Kibice Warty Poznań ze sporym zaangażowaniem wspierają ekipę trenera Piotra Tworka na początku sezonu 2021/22. Starcie z Legią Warszawa cieszyło się rekordowym zainteresowaniem, dopisały także emocje. Głos oddamy zatem śledzącym te zmagania z trybun.

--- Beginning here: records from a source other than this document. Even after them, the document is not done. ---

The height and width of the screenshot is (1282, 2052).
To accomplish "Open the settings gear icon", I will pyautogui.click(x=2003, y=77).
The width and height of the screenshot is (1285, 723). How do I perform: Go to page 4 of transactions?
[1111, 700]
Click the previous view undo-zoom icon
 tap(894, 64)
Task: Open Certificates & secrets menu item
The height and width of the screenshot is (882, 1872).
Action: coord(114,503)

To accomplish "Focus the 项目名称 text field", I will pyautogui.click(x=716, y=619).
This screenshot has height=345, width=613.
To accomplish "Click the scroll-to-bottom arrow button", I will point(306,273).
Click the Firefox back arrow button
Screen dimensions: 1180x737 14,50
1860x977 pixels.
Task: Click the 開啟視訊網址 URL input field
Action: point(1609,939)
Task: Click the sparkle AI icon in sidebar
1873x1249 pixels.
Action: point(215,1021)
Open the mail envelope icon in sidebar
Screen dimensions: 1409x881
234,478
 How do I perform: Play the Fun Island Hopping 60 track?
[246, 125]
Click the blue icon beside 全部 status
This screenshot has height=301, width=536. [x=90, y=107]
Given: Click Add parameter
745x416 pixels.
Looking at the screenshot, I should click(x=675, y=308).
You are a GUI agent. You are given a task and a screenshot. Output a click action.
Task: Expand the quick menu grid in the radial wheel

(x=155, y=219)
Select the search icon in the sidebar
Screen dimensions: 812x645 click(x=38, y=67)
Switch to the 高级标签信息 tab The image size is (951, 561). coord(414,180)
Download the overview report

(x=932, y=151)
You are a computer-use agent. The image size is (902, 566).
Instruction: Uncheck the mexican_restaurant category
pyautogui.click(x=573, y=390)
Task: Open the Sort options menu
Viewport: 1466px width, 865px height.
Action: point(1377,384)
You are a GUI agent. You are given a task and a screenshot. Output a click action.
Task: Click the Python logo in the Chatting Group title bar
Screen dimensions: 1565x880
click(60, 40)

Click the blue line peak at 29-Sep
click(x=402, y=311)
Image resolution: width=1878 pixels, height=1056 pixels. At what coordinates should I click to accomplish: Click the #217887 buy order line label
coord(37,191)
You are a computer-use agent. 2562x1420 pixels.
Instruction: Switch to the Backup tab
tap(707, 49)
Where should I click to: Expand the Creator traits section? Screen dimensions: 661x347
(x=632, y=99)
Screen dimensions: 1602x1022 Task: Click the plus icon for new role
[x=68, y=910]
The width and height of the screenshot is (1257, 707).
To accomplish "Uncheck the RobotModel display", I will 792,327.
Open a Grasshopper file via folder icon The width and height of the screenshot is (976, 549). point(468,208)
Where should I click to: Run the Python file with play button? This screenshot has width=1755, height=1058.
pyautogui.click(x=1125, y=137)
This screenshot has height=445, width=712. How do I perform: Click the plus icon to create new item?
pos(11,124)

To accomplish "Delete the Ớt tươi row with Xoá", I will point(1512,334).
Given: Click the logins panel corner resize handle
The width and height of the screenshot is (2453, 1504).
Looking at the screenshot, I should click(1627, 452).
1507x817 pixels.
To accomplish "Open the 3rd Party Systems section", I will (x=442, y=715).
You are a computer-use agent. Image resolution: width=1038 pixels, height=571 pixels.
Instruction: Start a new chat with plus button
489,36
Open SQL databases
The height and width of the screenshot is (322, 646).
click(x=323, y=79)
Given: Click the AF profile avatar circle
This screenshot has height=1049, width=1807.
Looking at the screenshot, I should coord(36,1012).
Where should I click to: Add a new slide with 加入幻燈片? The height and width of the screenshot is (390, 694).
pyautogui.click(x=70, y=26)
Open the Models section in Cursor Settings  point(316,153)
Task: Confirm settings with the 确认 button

Choć aby dotrzeć do Grodziska z Poznania należy przebyć około 50 kilometrów, zainteresowanie spotkaniami Zielonych po powrocie do Ekstraklasy wzrosło. - Odległość to żaden problem - słyszymy od Tomasza. Gdy euforia w trakcie baraży oraz bezpośrednio po nich wiodła tłumy na Stadion Dyskobolii, areny piłkarskich zmagań znów zostały zamknięte dla kibiców na całym świecie z powodu koronawirusa. Teraz, stopniowo wracając do normalności, fani Warciarzy ponownie chcą dopingować swą drużynę.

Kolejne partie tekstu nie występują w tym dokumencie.